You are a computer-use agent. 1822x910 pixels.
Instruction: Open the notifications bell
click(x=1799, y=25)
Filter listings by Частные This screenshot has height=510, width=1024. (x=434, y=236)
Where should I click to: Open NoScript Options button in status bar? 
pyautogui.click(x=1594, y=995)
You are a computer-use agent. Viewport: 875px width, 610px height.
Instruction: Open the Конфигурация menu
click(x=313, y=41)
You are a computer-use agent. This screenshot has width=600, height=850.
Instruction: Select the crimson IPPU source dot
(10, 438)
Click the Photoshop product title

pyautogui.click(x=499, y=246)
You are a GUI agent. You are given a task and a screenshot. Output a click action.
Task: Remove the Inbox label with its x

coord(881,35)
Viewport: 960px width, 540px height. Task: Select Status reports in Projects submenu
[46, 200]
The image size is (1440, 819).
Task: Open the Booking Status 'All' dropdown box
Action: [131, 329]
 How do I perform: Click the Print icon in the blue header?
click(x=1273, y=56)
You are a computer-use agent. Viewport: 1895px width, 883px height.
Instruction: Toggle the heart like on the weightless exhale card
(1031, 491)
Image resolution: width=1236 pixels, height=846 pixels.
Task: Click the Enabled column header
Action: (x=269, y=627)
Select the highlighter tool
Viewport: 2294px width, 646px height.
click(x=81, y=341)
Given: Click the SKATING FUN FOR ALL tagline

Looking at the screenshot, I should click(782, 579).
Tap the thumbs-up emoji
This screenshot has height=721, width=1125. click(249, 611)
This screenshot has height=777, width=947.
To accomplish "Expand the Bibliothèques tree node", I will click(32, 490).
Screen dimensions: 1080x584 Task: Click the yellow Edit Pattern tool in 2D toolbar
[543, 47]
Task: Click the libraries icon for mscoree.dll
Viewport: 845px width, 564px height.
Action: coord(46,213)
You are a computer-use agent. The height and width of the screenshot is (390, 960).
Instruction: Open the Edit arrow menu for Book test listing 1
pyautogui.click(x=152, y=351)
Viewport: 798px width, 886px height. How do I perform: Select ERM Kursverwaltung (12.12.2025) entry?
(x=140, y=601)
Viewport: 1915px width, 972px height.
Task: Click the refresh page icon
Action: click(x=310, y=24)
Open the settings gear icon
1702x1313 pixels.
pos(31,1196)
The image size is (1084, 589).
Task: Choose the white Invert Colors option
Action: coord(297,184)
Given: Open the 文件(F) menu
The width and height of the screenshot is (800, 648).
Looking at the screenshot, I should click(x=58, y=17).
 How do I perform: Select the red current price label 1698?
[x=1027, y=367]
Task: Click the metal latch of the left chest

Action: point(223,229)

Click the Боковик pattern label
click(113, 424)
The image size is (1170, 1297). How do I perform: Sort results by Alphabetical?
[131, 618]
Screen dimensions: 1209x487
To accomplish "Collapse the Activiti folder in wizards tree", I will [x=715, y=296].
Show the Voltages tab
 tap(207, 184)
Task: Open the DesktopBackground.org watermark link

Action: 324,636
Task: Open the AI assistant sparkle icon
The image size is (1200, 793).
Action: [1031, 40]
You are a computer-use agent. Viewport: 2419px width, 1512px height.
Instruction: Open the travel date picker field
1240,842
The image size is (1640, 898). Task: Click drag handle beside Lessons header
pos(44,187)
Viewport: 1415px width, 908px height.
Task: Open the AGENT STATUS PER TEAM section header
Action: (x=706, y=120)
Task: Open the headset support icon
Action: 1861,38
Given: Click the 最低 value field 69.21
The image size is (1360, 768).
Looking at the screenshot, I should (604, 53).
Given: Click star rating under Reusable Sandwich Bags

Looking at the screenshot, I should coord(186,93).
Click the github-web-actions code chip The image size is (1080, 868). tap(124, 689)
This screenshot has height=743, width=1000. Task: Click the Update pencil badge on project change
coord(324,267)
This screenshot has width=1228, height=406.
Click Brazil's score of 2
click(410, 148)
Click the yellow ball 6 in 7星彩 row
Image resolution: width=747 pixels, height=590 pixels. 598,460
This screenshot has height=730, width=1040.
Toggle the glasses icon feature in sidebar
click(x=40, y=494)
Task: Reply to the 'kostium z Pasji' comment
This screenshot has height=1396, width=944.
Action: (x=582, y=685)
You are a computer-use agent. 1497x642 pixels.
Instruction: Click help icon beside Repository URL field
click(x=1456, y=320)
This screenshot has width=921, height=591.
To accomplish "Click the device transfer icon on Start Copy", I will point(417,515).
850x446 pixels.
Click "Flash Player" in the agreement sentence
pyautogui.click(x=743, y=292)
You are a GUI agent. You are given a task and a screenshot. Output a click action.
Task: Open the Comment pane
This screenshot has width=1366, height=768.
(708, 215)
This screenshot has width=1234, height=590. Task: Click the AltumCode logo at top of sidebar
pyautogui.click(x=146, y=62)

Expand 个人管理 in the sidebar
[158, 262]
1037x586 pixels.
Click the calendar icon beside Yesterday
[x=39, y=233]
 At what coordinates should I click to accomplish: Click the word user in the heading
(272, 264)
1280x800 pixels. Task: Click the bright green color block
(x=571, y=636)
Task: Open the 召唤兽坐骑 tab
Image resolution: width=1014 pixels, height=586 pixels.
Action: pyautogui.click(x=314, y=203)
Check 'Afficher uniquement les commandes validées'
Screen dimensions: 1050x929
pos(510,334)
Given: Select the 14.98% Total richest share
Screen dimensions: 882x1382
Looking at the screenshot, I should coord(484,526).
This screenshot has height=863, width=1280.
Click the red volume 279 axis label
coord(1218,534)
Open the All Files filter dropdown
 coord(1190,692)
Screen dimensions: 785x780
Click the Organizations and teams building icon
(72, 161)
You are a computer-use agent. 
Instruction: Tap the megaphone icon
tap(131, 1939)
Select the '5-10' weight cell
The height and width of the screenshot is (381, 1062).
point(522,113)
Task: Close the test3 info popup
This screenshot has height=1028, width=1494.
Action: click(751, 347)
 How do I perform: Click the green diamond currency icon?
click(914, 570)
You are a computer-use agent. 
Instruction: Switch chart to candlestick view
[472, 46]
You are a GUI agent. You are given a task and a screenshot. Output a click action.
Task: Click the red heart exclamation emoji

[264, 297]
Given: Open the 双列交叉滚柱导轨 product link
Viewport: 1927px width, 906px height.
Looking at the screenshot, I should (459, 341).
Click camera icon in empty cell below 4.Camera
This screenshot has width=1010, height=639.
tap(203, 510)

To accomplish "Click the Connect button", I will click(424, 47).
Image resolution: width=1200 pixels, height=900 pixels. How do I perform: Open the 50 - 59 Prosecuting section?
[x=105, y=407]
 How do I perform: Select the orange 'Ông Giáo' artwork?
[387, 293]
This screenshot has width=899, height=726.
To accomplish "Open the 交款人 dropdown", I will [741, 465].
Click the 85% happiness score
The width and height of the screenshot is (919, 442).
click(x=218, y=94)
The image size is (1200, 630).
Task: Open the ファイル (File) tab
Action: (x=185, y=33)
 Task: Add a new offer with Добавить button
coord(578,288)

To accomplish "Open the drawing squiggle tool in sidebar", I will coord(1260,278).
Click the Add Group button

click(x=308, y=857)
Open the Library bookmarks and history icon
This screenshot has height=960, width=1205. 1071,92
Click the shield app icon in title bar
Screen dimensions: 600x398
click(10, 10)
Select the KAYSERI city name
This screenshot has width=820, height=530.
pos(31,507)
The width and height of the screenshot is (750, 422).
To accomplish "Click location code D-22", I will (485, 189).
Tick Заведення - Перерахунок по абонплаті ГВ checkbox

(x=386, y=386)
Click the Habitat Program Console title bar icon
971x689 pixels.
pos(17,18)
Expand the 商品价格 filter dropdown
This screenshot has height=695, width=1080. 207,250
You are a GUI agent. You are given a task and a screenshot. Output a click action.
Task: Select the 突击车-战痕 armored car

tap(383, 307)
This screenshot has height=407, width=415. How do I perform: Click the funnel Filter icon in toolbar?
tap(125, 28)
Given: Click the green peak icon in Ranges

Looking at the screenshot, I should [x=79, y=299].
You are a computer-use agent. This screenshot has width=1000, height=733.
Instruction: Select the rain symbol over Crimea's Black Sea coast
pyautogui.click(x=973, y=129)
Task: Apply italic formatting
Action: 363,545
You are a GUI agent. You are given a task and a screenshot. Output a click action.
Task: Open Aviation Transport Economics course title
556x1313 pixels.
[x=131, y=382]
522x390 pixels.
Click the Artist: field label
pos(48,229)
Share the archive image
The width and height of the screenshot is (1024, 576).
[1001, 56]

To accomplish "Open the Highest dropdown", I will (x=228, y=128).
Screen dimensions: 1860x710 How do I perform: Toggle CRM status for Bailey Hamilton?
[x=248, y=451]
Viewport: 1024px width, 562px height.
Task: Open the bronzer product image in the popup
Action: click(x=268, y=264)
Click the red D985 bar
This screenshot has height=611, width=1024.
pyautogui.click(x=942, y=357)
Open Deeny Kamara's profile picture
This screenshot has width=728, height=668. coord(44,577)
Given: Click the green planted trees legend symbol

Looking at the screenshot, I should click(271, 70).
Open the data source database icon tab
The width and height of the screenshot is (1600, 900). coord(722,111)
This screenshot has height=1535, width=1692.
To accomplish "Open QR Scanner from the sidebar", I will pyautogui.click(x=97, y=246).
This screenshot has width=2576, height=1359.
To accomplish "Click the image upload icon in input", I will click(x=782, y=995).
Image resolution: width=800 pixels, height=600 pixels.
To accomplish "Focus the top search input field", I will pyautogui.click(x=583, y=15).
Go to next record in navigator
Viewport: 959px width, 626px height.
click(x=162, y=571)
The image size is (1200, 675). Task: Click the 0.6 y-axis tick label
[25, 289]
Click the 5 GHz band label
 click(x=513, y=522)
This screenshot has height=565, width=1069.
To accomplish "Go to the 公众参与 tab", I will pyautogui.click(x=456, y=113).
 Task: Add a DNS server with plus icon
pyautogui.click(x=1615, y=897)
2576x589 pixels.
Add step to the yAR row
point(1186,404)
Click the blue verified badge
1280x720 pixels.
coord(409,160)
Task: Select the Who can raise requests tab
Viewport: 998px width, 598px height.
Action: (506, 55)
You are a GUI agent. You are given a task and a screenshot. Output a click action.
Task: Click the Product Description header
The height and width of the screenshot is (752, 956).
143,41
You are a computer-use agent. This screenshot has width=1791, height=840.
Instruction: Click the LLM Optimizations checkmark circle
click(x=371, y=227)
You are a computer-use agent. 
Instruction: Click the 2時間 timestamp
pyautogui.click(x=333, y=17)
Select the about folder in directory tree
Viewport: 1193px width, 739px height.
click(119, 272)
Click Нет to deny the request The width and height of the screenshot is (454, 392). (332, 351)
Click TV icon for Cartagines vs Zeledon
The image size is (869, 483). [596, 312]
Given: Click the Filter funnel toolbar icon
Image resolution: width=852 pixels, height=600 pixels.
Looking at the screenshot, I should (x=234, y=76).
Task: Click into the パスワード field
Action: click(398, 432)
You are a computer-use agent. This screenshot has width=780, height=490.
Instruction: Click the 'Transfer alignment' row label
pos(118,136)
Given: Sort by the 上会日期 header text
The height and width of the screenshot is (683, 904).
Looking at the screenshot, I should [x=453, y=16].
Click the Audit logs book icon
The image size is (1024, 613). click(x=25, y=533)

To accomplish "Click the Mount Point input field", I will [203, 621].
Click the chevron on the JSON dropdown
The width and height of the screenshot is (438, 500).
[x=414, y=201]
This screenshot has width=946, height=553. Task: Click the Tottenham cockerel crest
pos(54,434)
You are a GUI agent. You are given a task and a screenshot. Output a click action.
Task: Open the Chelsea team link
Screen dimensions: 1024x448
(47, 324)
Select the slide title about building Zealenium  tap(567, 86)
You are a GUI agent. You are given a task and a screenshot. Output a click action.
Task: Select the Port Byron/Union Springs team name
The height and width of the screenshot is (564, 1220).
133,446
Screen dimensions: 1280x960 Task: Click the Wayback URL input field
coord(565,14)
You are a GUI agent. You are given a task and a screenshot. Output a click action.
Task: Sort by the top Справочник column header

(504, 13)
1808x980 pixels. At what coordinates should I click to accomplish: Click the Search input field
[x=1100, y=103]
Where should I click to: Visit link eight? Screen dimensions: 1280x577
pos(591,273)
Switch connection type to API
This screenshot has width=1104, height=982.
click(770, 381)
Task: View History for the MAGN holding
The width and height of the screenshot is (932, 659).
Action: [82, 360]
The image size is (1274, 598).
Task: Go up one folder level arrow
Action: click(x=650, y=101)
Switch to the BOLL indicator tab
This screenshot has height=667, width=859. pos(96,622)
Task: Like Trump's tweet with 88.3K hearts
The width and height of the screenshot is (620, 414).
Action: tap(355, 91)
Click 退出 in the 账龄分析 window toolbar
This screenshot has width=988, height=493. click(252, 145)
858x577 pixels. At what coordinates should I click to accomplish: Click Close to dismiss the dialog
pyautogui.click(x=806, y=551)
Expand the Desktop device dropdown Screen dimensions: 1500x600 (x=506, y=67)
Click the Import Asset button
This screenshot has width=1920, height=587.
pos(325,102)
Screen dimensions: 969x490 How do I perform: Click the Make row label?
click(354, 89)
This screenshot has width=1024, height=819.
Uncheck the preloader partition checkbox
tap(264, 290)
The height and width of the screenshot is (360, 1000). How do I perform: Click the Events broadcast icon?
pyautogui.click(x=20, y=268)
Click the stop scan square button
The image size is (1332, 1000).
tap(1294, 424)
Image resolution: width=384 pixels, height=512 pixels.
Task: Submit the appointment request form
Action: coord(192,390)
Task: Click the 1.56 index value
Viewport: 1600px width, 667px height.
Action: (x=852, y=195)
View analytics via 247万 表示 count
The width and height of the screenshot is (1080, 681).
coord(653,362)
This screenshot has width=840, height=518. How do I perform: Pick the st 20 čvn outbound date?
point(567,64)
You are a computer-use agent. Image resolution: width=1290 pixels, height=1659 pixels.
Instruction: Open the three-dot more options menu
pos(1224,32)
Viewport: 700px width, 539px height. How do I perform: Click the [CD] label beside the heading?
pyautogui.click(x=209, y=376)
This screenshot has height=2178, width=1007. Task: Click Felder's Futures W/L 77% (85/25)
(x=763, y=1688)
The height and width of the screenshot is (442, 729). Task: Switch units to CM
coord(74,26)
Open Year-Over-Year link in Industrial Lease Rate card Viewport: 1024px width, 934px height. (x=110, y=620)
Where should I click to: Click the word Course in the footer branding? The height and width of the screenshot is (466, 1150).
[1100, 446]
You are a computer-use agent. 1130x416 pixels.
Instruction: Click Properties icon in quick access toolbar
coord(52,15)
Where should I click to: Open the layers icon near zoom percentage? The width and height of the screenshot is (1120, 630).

Exercise prompt =
Determine how many lines above contain "value" as a word or string. Give the number alone.

Result for this exercise =
2